# [Set exercise 1]
Reproduce the Prop. 8 protest essay below word for word, in full.
** BEGIN Given passage **
A Call to Step Up and Protest

Since the Nov. 4, election the best word I can find to describe our country is changed -- both for the better and for the worse... Although I never saw myself getting married, Prop. 8, even before it passed, became a reminder of what I was being denied as a lesbian and it stung worse than anything I've ever felt. Was I beginning to care about politics?

Since the Nov. 4, election, the best word I can find to describe our country is changed -- both for the better and for the worse.

This election was only the second time I could vote but it was also a time when I have been more aware and interested politically than ever before. Maybe it’s the life experience that comes with age that drew my interest to applicable issues. I think that’s a part of it but I also think that the way the election results personally affect my life and my freedom, have pulled me into politics an area I have thus far generally avoided.

I was raised in Texas in a very conservative part of Dallas. When I was about nine, my father had a business partner who was gay. My father asked me if I knew what that meant. I was shocked he even needed to ask -- who didn’t know what that meant? It wasn’t anything bad or wrong. Somehow, even with all the conservative filters I had around me, I still knew that judgment of any kind was wrong whether or not it involved me or directly applied to me.

Sit-in at Hollywood in Highland Nov. 8

When I graduated high school and moved to Los Angeles for college I officially came out myself. I had made it through an unimaginably conservative private school for 10 years, and a public high school for three, reading about all the hate and torture gay teens were experiencing and not understanding how someone could hate a person so much for being gay. I was so immersed in school, however, that I never took five minutes to acknowledge my sexuality at all. Either way, I had my GPA and college to worry about, not sex.
** END Given passage **
# [Set exercise 2]
Rewrite the records from the line containing "Task: Click the 6/6 MET status label" down to the end of the records, with "arrow" changed to "chevron" and nothing else altered. Omit the pictures.
** BEGIN Exercise data **
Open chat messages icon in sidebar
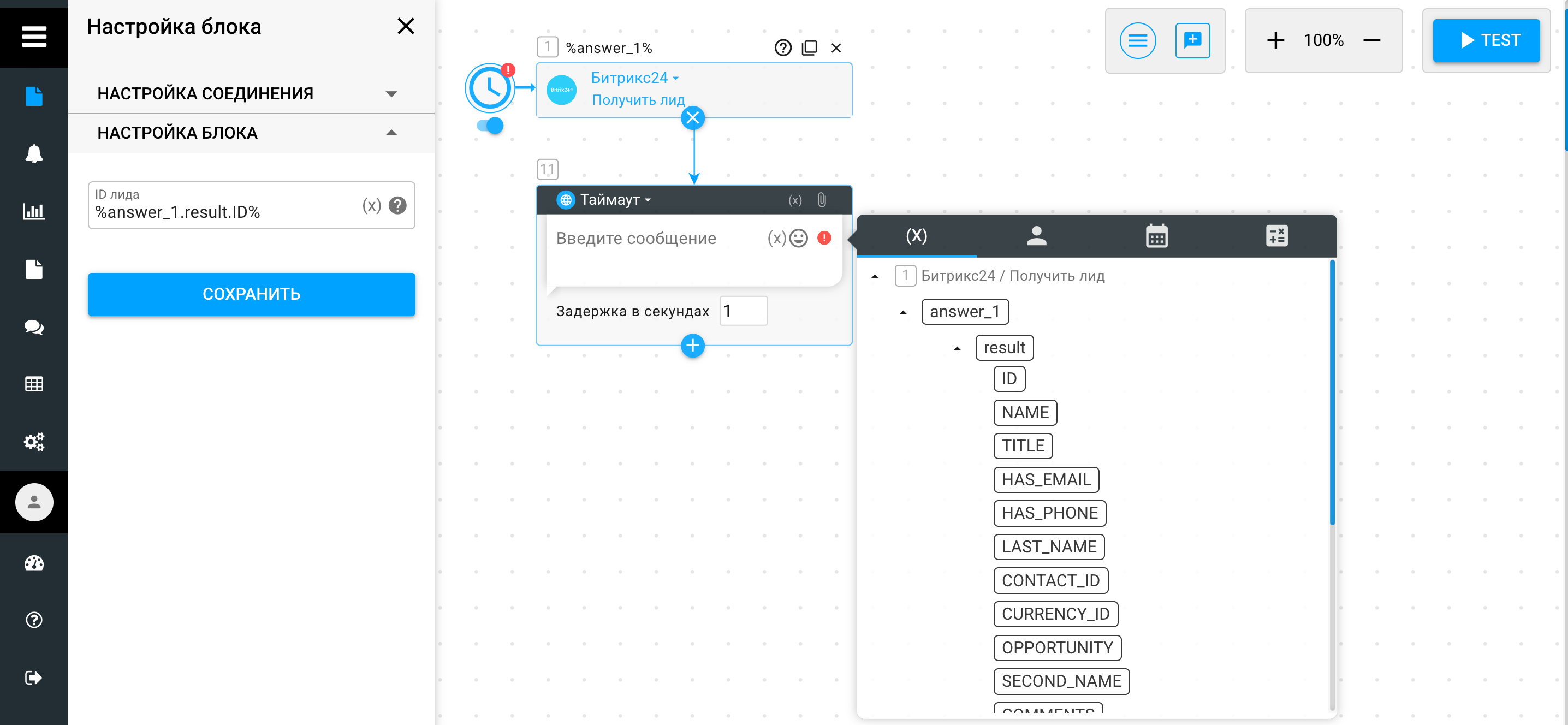The height and width of the screenshot is (725, 1568). [x=34, y=327]
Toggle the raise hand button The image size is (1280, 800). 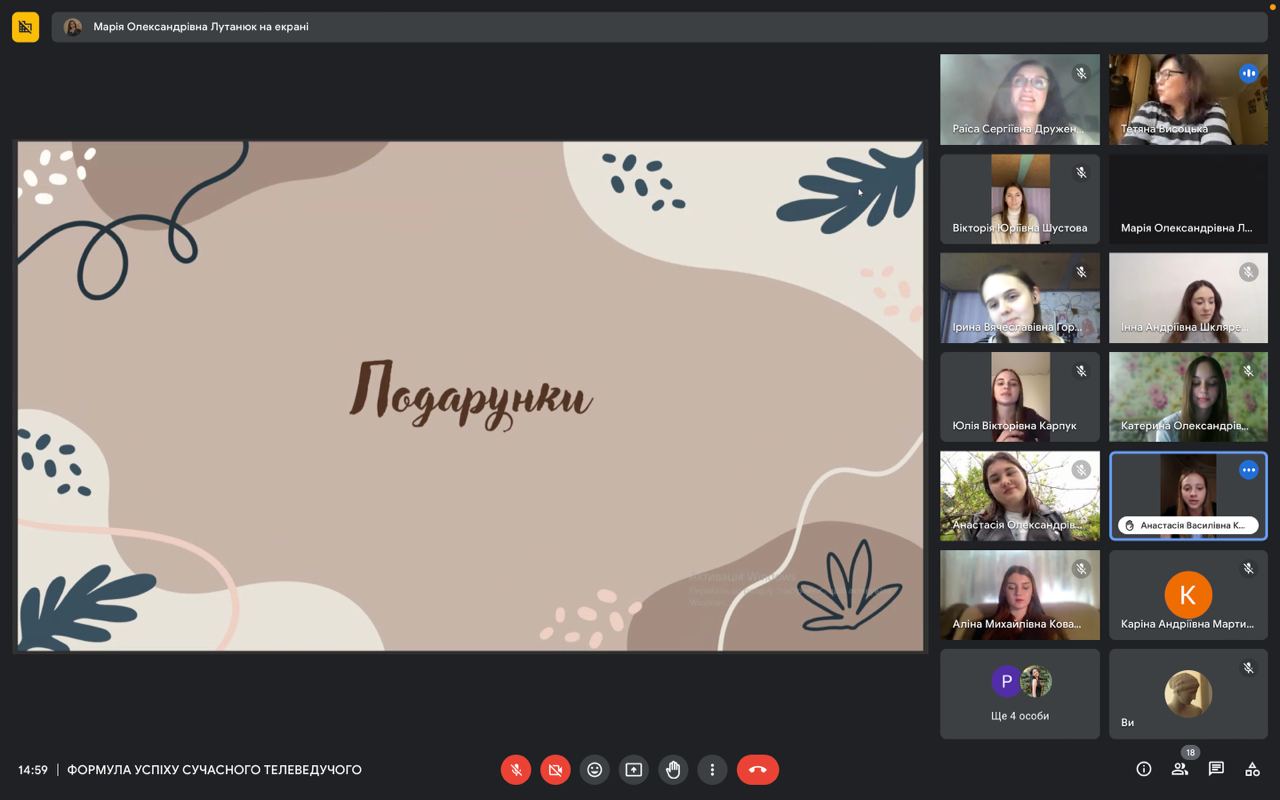point(673,770)
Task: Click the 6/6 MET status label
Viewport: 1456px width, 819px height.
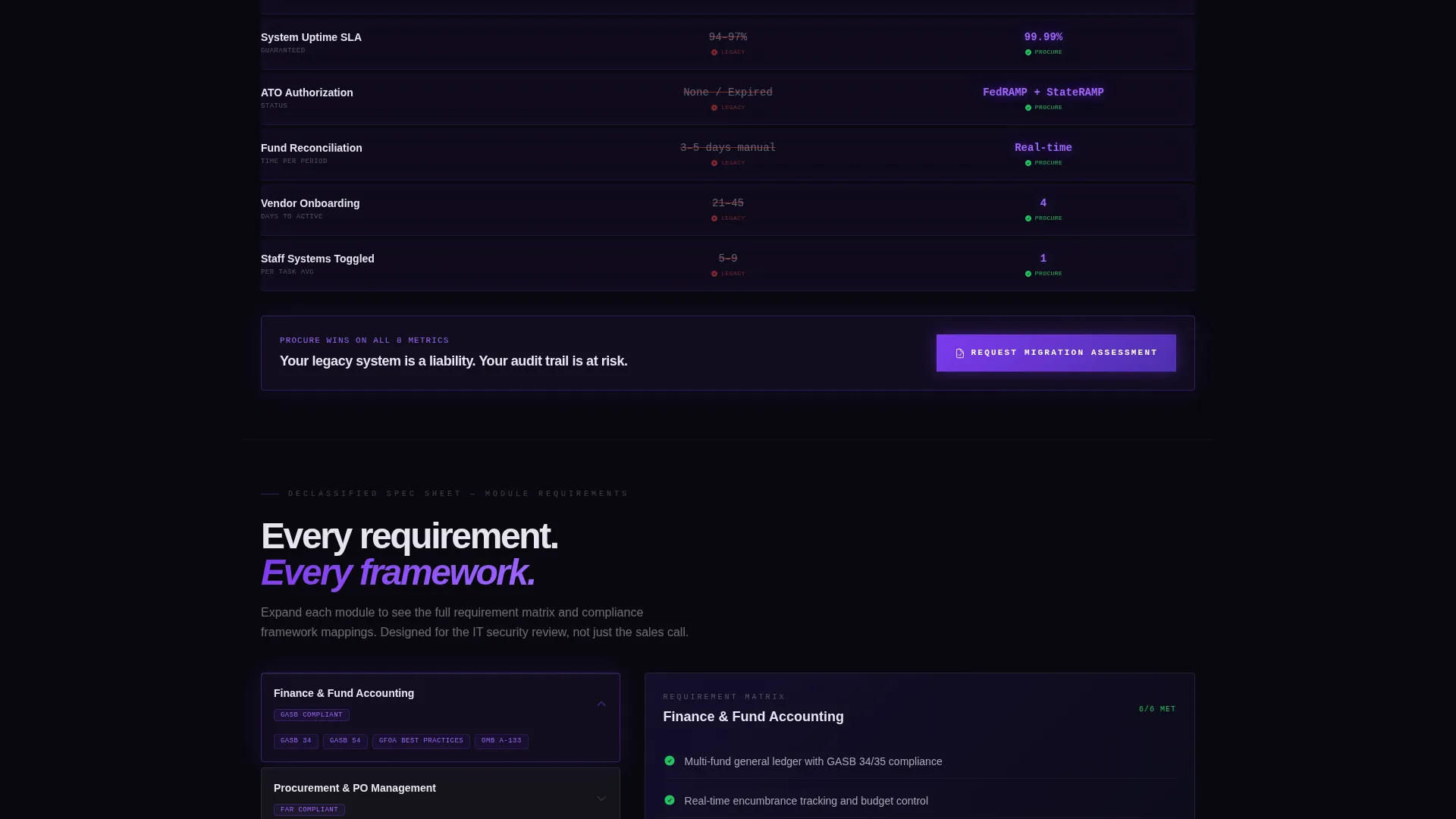Action: tap(1157, 710)
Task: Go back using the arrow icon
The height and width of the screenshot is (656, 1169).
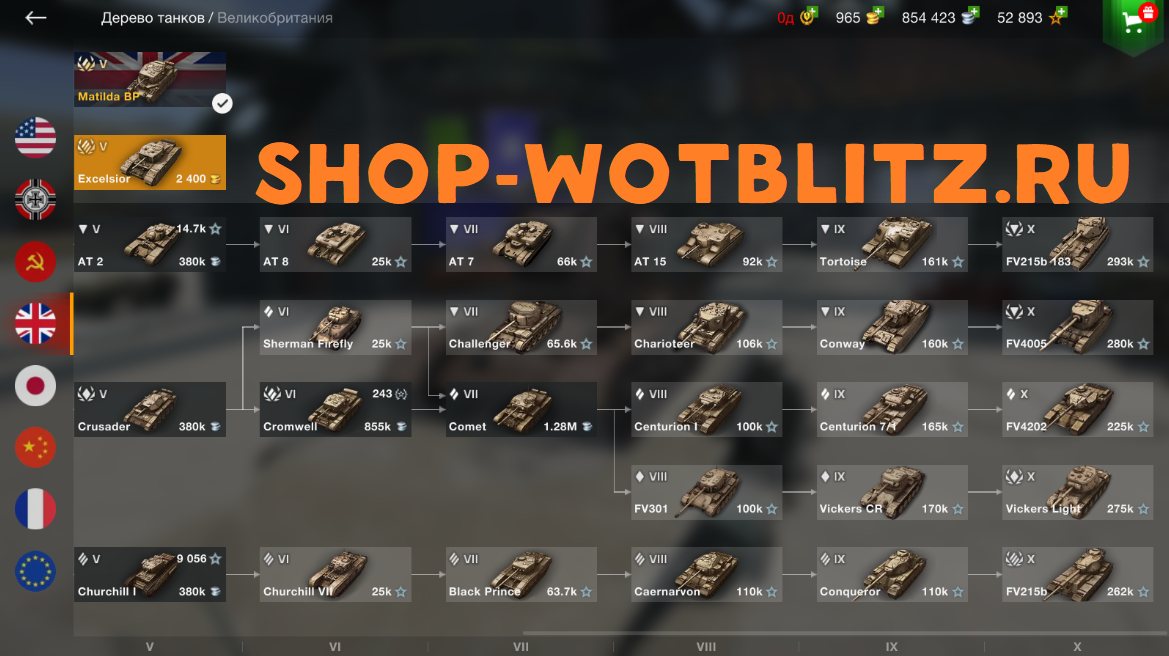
** END Exercise data **
# [Finished answer 1]
A Call to Step Up and Protest

Since the Nov. 4, election the best word I can find to describe our country is changed -- both for the better and for the worse... Although I never saw myself getting married, Prop. 8, even before it passed, became a reminder of what I was being denied as a lesbian and it stung worse than anything I've ever felt. Was I beginning to care about politics?

Since the Nov. 4, election, the best word I can find to describe our country is changed -- both for the better and for the worse.

This election was only the second time I could vote but it was also a time when I have been more aware and interested politically than ever before. Maybe it’s the life experience that comes with age that drew my interest to applicable issues. I think that’s a part of it but I also think that the way the election results personally affect my life and my freedom, have pulled me into politics an area I have thus far generally avoided.

I was raised in Texas in a very conservative part of Dallas. When I was about nine, my father had a business partner who was gay. My father asked me if I knew what that meant. I was shocked he even needed to ask -- who didn’t know what that meant? It wasn’t anything bad or wrong. Somehow, even with all the conservative filters I had around me, I still knew that judgment of any kind was wrong whether or not it involved me or directly applied to me.

Sit-in at Hollywood in Highland Nov. 8

When I graduated high school and moved to Los Angeles for college I officially came out myself. I had made it through an unimaginably conservative private school for 10 years, and a public high school for three, reading about all the hate and torture gay teens were experiencing and not understanding how someone could hate a person so much for being gay. I was so immersed in school, however, that I never took five minutes to acknowledge my sexuality at all. Either way, I had my GPA and college to worry about, not sex.

# [Finished answer 2]
Task: Click the 6/6 MET status label
Viewport: 1456px width, 819px height.
Action: tap(1157, 710)
Task: Go back using the chevron icon
The height and width of the screenshot is (656, 1169).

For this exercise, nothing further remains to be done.